[Dataset excerpt]
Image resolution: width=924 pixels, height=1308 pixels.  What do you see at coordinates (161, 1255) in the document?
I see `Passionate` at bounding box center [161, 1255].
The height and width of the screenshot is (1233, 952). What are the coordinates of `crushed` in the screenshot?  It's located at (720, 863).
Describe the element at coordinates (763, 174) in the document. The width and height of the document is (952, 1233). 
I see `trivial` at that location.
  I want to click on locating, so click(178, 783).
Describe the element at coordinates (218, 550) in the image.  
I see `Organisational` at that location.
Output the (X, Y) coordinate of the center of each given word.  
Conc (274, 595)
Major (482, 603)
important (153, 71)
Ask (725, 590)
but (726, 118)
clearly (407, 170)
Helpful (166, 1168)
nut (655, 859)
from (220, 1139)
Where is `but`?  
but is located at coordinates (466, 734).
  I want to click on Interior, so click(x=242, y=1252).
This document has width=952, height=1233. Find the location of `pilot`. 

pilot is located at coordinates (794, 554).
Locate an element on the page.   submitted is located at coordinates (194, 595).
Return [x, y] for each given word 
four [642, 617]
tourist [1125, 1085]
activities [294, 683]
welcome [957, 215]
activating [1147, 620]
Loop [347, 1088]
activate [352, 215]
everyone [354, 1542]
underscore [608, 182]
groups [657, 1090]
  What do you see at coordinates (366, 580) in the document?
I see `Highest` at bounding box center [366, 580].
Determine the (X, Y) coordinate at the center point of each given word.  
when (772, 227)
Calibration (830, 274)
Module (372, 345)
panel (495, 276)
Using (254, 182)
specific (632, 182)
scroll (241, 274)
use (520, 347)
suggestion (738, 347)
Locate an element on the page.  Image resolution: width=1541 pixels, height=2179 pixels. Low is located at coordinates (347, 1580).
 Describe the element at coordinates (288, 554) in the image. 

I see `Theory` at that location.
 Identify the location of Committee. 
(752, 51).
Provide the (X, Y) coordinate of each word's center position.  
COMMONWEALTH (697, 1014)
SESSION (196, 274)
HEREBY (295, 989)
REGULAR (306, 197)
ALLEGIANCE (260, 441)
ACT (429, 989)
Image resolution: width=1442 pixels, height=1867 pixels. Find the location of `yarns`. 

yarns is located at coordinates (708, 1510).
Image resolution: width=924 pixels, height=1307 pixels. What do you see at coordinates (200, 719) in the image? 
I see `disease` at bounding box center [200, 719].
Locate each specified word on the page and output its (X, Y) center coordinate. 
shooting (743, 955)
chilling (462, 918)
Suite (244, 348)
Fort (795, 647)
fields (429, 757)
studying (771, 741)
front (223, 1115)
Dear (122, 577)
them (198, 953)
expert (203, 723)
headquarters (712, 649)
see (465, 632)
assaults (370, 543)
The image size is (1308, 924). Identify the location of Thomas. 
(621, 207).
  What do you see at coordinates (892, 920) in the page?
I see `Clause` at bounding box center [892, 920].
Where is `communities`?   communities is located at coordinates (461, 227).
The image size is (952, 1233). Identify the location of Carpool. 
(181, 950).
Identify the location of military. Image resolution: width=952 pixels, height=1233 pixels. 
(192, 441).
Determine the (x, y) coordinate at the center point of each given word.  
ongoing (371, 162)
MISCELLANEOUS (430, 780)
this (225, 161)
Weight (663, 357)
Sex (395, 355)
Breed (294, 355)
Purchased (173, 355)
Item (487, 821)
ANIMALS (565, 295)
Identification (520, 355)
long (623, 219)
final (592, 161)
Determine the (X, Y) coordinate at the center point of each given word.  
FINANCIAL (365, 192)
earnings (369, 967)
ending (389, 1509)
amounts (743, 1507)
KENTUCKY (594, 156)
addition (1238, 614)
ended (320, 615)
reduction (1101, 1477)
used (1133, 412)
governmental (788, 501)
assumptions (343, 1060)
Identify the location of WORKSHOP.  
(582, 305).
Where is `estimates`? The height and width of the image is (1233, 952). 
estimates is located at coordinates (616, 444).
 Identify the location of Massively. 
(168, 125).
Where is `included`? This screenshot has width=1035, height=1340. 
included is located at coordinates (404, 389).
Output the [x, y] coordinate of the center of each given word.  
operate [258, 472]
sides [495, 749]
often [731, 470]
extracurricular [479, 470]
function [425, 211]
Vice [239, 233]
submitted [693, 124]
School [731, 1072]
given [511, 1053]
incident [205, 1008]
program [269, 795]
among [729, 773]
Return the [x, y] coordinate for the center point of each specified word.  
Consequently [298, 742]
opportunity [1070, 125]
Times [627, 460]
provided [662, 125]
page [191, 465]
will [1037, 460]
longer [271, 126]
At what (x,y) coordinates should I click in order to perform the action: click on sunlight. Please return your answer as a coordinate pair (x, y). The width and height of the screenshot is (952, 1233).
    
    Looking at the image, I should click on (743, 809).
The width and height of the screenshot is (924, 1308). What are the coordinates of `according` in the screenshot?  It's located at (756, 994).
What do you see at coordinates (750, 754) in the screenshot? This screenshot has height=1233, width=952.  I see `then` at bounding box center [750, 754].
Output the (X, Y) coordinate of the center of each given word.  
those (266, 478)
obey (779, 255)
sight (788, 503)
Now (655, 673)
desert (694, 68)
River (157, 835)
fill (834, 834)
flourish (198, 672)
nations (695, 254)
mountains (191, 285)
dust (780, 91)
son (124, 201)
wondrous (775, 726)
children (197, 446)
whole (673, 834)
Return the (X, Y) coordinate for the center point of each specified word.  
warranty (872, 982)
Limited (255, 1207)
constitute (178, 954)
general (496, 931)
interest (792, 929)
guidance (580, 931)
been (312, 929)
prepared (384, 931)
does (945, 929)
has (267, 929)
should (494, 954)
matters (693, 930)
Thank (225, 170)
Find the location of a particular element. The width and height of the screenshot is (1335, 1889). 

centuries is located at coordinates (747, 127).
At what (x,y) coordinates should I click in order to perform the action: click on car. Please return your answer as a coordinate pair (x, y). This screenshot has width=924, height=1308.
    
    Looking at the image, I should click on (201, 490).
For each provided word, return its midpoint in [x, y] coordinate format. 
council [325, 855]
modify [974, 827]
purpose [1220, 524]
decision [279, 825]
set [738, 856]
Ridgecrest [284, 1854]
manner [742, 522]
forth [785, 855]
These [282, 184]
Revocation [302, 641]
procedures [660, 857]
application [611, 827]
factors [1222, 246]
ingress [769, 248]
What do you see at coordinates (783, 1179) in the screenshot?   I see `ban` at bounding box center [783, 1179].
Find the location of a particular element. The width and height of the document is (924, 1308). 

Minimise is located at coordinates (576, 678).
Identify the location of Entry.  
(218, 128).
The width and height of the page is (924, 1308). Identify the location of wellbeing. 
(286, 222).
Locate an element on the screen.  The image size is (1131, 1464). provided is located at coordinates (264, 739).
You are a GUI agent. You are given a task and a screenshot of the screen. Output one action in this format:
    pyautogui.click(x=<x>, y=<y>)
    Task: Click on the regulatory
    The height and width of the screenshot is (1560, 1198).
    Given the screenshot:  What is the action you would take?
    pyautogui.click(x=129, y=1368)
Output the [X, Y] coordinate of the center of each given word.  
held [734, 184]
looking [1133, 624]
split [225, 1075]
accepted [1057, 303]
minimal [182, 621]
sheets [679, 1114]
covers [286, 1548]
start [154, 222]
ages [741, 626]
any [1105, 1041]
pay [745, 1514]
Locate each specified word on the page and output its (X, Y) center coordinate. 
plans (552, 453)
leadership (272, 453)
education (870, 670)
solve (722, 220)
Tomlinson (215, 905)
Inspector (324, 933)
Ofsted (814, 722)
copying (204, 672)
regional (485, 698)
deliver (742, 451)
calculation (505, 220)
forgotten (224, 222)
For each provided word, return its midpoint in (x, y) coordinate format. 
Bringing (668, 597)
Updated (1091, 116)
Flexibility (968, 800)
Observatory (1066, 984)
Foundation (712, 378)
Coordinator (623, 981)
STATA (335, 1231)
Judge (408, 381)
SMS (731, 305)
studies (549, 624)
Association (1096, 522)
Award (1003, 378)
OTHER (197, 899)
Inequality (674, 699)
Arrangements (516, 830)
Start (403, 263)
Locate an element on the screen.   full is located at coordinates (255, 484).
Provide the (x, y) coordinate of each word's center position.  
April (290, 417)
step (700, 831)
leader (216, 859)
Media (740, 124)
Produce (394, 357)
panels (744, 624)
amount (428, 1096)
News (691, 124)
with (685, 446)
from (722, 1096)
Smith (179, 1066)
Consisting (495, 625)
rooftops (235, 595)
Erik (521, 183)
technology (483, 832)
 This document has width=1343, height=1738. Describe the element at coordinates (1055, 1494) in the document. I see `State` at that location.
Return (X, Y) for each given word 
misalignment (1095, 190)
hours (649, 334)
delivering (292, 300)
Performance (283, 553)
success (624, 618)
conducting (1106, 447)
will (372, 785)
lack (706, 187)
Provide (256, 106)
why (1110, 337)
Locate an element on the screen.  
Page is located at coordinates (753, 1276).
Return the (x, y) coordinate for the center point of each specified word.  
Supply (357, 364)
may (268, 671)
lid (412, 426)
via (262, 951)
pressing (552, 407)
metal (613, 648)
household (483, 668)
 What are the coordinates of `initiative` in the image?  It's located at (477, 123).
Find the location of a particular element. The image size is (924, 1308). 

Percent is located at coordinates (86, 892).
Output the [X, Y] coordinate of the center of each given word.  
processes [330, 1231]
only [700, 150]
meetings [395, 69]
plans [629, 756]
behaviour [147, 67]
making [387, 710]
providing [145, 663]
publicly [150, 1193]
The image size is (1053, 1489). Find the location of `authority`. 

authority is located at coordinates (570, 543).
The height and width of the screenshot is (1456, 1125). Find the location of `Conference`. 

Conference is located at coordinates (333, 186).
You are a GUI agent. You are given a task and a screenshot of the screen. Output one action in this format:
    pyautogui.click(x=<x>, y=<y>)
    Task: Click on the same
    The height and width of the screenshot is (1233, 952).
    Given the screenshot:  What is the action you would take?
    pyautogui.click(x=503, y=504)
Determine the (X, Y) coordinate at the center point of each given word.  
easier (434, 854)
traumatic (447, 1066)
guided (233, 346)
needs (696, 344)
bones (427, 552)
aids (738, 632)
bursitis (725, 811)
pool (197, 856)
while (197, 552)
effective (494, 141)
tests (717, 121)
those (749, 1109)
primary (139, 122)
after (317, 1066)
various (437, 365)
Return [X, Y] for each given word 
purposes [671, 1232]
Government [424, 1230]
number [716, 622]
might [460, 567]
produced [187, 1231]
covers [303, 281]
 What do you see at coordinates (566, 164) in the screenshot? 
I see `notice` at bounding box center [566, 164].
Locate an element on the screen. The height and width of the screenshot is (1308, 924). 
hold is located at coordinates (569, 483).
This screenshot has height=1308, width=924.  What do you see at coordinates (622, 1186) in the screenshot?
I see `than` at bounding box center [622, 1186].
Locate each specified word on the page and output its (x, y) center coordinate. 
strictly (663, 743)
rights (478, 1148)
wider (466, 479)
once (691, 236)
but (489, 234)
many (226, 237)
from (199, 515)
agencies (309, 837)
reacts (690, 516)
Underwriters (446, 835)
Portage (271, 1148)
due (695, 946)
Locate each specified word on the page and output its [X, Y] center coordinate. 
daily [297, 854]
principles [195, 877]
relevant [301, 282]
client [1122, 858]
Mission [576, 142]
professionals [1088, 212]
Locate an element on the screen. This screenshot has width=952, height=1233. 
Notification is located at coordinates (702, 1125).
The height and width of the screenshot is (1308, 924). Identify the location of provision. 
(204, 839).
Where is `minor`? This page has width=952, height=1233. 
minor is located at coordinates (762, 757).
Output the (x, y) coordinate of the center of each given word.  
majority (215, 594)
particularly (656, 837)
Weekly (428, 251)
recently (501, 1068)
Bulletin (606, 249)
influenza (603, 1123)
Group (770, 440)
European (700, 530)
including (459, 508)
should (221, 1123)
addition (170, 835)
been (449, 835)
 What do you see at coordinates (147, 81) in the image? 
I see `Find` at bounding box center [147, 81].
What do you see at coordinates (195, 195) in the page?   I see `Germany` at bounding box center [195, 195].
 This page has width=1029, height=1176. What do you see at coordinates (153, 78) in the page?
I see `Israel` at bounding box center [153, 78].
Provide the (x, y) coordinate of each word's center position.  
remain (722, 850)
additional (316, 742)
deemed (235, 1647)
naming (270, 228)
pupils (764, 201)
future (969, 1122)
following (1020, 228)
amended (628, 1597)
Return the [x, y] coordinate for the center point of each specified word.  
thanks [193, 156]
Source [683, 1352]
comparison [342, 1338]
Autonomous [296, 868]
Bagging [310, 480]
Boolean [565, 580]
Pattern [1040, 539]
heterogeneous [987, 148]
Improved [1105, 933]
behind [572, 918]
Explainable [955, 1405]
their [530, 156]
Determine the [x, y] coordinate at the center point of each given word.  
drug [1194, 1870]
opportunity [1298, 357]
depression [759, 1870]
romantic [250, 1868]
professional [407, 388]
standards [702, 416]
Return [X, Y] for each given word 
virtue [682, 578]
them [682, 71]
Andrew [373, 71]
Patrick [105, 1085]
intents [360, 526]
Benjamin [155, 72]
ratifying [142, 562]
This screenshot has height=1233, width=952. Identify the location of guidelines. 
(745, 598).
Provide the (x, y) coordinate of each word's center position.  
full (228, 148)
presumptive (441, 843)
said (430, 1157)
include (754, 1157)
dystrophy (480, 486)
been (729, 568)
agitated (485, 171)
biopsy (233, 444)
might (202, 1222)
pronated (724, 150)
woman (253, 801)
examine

Exercise: Write out the items word for word, beginning with the line that contains "recently (501, 1068)" and ending with the last line of the items.

Correct response:
recently (501, 1068)
Bulletin (606, 249)
influenza (603, 1123)
Group (770, 440)
European (700, 530)
including (459, 508)
should (221, 1123)
addition (170, 835)
been (449, 835)
 What do you see at coordinates (147, 81) in the image? 
I see `Find` at bounding box center [147, 81].
What do you see at coordinates (195, 195) in the page?   I see `Germany` at bounding box center [195, 195].
 This page has width=1029, height=1176. What do you see at coordinates (153, 78) in the page?
I see `Israel` at bounding box center [153, 78].
Provide the (x, y) coordinate of each word's center position.  
remain (722, 850)
additional (316, 742)
deemed (235, 1647)
naming (270, 228)
pupils (764, 201)
future (969, 1122)
following (1020, 228)
amended (628, 1597)
Return the [x, y] coordinate for the center point of each specified word.  
thanks [193, 156]
Source [683, 1352]
comparison [342, 1338]
Autonomous [296, 868]
Bagging [310, 480]
Boolean [565, 580]
Pattern [1040, 539]
heterogeneous [987, 148]
Improved [1105, 933]
behind [572, 918]
Explainable [955, 1405]
their [530, 156]
Determine the [x, y] coordinate at the center point of each given word.  
drug [1194, 1870]
opportunity [1298, 357]
depression [759, 1870]
romantic [250, 1868]
professional [407, 388]
standards [702, 416]
Return [X, Y] for each given word 
virtue [682, 578]
them [682, 71]
Andrew [373, 71]
Patrick [105, 1085]
intents [360, 526]
Benjamin [155, 72]
ratifying [142, 562]
This screenshot has height=1233, width=952. Identify the location of guidelines. 
(745, 598).
Provide the (x, y) coordinate of each word's center position.  
full (228, 148)
presumptive (441, 843)
said (430, 1157)
include (754, 1157)
dystrophy (480, 486)
been (729, 568)
agitated (485, 171)
biopsy (233, 444)
might (202, 1222)
pronated (724, 150)
woman (253, 801)
examine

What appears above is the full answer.